Look people, if you didn't do the assignment then take the bad grade. If you have a reason for not getting your paper in on time, ask for an extension. But please, please don't make your TA hunt you down to get an "uncorrupted" file. When you're managing 50 students and doing research and writing your own thesis, dealing with this kind of crap makes you all stabby.

You do realize TA's make a little over minimum wage, right? Don't be a dick.
Posted by Cricket on June 8, 2009 at 6:36 PM
Urgutha Forka 12
@11 is right. TAs are already overworked, underpaid, and used like tools by their advisors. Do them a favor and make grading easier. They're almost always lenient (they just finished undergrad themselves) and they'll probably let you turn it in late without losing credit.

Nobody likes a cheater.
Posted by Urgutha Forka on June 8, 2009 at 7:03 PM
Katie B 13
Pssshhh. I've never had an instructor allow a student to e-mail an assignment. Hard copy, always.
Posted by Katie B on June 8, 2009 at 7:37 PM
14
save yourself $5.95 by finding an osx/linux nerd to do

dd if=/dev/urandom of=brokenfile.docx count=450 bs=1024

for you. there's a nice 450k garbage file that is "corrupted" in any office program; change extension/size (aka count) as needed.

also @11 wah wah wah you're the one who wanted to be poor and go to grad school and deal with stupid students. deal with it or find a real job.
Posted by Swearengen on June 8, 2009 at 7:46 PM
15
@14
Now I'm just going to flunk everyone. Fuck your GPA's, assholes.

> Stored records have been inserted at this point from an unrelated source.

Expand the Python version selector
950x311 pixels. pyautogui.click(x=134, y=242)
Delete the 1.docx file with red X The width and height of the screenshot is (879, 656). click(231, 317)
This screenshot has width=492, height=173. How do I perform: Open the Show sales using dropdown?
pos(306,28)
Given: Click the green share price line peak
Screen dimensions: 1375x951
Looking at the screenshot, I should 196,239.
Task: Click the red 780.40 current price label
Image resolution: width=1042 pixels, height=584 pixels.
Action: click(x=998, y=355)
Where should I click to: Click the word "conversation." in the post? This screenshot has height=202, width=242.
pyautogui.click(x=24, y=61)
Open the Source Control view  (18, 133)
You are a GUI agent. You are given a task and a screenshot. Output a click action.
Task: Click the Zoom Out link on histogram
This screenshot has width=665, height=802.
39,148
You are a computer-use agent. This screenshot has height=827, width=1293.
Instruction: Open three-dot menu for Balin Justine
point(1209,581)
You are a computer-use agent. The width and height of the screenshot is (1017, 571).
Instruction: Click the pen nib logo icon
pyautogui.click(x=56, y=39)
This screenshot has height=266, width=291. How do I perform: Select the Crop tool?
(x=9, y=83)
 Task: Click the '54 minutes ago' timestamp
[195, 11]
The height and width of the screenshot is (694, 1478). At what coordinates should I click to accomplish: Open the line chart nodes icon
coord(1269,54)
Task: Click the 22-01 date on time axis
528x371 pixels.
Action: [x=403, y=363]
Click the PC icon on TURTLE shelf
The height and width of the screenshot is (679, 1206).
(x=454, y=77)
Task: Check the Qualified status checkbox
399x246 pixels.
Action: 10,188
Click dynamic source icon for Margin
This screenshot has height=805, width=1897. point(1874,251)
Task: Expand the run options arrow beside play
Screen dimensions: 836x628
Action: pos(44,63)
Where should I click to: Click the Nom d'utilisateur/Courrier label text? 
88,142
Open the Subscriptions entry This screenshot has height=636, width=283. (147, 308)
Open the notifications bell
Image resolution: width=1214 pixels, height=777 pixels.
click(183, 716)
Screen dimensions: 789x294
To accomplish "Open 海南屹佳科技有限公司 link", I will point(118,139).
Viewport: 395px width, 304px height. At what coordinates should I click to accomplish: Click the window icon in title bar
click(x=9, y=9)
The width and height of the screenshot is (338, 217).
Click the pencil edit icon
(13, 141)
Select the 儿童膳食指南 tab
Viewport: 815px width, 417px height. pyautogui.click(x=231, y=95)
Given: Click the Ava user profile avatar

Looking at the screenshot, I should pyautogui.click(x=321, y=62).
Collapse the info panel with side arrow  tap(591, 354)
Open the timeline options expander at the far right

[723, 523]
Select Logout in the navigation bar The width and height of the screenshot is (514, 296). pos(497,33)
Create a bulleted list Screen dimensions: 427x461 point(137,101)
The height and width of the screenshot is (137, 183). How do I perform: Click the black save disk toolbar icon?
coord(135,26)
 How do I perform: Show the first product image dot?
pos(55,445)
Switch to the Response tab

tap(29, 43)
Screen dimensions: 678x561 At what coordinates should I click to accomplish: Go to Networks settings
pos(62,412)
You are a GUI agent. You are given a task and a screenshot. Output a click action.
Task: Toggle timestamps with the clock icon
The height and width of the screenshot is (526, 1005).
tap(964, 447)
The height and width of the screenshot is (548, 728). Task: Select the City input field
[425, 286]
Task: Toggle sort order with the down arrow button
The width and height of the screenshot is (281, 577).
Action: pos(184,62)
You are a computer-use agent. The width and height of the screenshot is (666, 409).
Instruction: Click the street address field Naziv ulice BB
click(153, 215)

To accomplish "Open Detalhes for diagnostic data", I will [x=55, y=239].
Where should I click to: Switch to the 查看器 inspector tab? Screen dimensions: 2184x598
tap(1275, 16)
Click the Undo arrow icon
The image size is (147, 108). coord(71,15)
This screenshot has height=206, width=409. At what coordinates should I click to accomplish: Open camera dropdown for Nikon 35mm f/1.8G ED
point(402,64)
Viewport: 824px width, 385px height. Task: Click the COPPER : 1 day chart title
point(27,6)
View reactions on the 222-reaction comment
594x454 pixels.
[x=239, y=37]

Posted by Cricket on June 8, 2009 at 8:51 PM
16
I just got a corrupted file from one of my A students. I have to give her the benefit of the doubt as thanks to Microsoft, files do get corrupted and its happened to me on many occasions. I just emailed her to resend the file, it bought her a few hours but if she did do this intensionally, she now has plenty of time to finish the paper and I can't say a thing as it does happen. I tip my hat to the person who thought up of this excuse, I fear what things he/she will think up of next.